I found that a bit hard to answer.  I didn’t want to frighten the boy.  His eyes were glowing.

“Okay, don’t tell me, at least not yet,” he said, and I was astonished by his wits and more than delighted to have found such a formidable human to talk to.

#

It was exhilarating for both of us.  Cliff visited me every night from that day onward and we talked and talked.  I told him about dragon life and times and he told me about the young 20th century, about giant ships made of steel and that now there were even planes in the sky.  Even if there had still been dragons around, they’d have had competition in the air from more than just birds and insects.

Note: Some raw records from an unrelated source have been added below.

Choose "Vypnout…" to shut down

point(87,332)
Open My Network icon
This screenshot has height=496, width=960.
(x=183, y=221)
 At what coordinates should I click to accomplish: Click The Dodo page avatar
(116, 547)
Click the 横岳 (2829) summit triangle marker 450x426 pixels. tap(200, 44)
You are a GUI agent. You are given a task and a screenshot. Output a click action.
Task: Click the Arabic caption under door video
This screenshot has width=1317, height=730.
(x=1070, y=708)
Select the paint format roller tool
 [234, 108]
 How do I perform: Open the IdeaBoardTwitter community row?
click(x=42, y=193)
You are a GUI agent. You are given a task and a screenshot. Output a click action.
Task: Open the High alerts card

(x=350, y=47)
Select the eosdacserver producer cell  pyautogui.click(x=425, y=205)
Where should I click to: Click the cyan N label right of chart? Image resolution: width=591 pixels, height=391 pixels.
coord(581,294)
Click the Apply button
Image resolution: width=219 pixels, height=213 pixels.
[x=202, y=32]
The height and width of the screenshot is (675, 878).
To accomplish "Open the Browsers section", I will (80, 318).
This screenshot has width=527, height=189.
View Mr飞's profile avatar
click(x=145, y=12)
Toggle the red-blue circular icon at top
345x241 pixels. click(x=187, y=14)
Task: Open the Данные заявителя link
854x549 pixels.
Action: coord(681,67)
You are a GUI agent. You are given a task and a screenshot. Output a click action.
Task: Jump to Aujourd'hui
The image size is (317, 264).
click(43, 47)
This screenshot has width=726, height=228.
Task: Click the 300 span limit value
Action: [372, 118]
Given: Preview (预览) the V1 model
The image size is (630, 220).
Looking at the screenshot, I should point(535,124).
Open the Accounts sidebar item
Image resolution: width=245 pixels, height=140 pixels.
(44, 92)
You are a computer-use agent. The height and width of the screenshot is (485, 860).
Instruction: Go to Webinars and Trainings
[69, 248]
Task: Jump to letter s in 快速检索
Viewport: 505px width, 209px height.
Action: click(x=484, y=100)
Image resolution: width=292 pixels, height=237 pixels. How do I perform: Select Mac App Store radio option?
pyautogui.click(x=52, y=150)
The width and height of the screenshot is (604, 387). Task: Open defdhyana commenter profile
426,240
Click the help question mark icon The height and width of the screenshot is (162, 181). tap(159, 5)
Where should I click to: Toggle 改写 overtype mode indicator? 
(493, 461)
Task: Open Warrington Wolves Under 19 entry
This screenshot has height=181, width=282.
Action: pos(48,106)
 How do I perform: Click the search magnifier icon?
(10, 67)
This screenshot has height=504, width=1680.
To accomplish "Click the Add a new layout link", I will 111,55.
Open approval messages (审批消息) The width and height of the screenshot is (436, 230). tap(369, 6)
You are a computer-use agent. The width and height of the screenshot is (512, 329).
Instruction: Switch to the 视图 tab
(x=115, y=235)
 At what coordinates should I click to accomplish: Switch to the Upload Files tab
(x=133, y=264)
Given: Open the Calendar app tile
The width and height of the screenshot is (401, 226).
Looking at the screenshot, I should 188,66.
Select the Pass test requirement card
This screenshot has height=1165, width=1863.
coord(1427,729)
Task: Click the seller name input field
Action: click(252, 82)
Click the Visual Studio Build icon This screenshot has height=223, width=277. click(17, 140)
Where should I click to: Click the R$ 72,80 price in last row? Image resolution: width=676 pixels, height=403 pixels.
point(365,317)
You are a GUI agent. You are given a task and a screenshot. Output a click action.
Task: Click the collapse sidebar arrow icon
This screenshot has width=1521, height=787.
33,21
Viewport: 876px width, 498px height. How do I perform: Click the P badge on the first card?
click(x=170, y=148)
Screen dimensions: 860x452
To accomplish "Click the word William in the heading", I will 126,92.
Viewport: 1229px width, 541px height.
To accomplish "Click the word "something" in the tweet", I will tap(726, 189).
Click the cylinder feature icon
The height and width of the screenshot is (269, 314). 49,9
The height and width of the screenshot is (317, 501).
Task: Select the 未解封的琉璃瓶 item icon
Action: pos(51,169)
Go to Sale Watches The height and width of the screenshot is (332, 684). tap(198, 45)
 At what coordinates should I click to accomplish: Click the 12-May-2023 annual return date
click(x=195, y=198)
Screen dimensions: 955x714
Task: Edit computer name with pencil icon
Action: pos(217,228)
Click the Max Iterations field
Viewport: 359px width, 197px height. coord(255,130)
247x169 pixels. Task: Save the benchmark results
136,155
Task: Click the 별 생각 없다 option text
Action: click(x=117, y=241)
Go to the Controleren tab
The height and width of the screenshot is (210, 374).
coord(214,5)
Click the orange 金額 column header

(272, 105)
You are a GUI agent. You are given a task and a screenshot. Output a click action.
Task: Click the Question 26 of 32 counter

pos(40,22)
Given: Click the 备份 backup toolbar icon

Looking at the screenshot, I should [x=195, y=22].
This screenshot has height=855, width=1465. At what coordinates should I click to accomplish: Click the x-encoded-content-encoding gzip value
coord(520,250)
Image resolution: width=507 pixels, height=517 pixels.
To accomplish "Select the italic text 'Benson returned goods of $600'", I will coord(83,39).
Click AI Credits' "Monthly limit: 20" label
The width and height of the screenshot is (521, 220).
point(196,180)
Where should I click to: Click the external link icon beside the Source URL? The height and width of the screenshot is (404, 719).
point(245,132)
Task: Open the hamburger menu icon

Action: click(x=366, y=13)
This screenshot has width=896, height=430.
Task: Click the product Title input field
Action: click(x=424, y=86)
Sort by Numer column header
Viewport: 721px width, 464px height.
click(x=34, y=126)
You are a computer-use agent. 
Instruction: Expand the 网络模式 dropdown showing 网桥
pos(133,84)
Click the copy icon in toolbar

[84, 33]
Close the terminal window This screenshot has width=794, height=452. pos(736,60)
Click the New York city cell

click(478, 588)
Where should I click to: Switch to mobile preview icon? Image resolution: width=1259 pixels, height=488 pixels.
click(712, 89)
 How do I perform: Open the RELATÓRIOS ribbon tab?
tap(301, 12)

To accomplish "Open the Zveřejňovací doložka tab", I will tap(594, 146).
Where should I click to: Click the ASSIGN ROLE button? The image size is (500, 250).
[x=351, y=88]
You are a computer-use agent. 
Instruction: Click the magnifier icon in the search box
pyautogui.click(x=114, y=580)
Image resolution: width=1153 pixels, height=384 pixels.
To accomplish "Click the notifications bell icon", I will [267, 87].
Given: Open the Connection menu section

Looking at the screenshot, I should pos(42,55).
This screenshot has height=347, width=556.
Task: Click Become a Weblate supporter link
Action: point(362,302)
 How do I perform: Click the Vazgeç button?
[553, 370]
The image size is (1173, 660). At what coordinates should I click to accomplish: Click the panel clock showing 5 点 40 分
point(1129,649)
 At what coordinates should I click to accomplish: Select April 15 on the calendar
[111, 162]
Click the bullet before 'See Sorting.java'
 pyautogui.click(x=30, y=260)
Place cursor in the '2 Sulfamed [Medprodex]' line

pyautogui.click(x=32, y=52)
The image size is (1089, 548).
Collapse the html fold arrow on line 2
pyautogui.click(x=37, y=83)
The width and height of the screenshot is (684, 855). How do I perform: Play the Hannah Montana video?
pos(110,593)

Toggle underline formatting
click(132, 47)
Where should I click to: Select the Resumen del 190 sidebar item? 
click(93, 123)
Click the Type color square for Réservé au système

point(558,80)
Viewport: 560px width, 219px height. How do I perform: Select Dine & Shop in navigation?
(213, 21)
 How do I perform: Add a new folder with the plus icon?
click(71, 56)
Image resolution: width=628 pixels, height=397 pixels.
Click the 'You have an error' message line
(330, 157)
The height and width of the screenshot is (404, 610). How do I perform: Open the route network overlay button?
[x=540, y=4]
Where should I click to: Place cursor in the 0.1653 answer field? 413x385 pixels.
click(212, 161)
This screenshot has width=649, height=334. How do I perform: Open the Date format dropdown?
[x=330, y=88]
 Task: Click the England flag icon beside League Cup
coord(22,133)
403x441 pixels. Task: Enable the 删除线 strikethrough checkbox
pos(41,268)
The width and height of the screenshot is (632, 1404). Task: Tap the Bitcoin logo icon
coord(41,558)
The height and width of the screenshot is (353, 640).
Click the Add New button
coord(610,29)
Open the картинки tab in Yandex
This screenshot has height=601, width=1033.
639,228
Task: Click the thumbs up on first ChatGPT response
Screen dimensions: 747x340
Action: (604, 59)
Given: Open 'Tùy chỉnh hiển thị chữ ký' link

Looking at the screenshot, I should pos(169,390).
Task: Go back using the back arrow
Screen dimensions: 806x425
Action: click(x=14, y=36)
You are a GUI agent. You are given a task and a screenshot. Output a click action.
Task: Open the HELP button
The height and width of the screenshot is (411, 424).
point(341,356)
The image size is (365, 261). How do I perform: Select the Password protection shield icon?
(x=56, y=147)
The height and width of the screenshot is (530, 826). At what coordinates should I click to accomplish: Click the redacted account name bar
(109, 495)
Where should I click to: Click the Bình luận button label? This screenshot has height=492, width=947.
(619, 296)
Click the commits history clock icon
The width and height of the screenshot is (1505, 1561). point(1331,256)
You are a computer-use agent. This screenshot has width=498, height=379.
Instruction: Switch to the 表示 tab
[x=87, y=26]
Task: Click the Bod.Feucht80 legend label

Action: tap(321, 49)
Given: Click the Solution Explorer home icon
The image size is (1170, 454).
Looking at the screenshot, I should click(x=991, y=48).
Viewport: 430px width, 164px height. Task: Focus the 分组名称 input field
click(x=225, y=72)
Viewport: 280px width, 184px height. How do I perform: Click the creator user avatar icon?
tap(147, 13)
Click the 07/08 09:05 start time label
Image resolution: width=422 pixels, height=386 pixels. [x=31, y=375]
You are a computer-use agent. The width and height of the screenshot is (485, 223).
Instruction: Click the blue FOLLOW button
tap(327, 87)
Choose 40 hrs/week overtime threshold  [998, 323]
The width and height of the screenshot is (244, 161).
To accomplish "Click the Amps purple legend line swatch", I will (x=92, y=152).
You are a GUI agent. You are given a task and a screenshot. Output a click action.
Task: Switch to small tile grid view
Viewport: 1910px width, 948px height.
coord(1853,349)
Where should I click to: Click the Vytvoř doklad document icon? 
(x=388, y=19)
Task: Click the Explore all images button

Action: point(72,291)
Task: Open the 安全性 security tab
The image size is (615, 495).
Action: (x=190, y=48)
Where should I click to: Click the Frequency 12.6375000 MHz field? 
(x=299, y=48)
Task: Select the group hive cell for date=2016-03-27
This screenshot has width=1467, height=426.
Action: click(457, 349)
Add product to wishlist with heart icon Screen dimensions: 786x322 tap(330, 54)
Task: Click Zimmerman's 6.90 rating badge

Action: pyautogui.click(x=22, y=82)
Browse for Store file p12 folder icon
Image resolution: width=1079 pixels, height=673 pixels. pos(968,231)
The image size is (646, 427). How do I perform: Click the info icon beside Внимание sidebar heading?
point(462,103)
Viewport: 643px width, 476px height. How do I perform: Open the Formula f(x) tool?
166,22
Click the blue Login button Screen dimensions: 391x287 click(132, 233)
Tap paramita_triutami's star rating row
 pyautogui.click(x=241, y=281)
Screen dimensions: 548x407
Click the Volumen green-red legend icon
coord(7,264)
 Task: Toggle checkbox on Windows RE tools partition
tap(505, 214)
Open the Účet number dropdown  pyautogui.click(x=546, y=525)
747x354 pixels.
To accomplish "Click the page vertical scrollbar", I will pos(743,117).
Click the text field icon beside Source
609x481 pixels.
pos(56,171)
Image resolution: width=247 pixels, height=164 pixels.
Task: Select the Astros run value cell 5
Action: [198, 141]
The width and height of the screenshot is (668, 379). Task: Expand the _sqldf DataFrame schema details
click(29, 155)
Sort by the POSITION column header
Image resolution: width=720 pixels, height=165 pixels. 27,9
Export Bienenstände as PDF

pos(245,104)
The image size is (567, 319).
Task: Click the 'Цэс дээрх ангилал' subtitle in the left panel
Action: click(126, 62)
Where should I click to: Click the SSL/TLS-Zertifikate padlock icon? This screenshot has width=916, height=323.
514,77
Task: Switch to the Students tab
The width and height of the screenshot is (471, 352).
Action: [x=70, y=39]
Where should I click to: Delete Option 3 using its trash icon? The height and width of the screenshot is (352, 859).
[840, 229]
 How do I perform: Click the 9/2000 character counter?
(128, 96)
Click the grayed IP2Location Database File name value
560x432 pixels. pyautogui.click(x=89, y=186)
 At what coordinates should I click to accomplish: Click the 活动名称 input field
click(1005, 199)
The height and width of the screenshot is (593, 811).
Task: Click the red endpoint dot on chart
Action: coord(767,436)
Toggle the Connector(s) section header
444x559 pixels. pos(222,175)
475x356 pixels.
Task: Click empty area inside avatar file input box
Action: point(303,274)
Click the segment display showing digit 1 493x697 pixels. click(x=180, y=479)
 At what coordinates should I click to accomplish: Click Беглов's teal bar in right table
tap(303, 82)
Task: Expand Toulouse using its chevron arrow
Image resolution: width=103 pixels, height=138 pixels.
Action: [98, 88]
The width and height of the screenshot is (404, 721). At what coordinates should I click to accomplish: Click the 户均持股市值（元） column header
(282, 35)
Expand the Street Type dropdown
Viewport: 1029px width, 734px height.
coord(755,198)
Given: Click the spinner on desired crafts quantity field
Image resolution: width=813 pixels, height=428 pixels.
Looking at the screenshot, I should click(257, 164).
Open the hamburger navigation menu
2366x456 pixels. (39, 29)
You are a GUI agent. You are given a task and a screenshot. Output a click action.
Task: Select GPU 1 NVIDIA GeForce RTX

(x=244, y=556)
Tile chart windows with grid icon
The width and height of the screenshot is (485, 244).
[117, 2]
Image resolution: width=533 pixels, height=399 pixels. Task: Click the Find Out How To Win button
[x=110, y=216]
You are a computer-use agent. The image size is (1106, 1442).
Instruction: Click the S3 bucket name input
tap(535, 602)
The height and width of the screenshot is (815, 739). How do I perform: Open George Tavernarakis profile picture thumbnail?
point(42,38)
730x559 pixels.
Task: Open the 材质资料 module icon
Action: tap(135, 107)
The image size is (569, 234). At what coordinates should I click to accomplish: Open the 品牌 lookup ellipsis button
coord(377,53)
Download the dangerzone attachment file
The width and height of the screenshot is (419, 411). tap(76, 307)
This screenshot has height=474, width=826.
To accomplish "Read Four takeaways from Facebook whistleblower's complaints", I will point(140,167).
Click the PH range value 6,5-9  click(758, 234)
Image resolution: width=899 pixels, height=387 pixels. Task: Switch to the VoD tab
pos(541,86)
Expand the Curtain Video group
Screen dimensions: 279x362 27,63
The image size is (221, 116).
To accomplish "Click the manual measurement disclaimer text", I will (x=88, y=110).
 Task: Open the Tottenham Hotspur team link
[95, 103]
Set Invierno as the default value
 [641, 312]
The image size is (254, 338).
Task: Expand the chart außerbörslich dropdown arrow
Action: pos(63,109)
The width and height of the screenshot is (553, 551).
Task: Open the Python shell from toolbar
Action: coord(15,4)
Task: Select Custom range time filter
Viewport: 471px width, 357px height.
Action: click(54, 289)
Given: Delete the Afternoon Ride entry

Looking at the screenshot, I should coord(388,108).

The more I talked to Cliff, the more I longed for freedom.  How I would have liked to be able to see all the things Cliff talked about with my own eyes, to smell or touch something again!  The only senses I had left in my frozen state were my sight and my hearing.

The boy felt that I was unhappy and suffered with me as he had suffered with Meep, the hamster; although I still resent the comparison to such a small and insignificant animal.

“Ryu, please tell me, how can I set you free?”

“There is one way....”

“Yes?”

“You could destroy this painting.  Burn it.”

The boy staggered backwards.  Then his eyes turned to anger.

“Hey, I asked how to set you free, not how to kill you!”

I sighed deeply.  “The magic that trapped me into this picture was very powerful and is probably long forgotten.  The world you told me of seems to have forgotten magic.  I mean really powerful magic.  What’s left now is a few tricks to merely entertain, not to change the world and work wonders.  I cannot tell you how they trapped my spirit into this painting.  The last thing I remember is that I was flying through the clouds, and then suddenly I couldn’t move.  I saw the inside of a human temple and the wicked priest who smiled at me with a brush in his hand.  I knew humans were trying to extinguish dragons, but I have and had no idea how they did it.”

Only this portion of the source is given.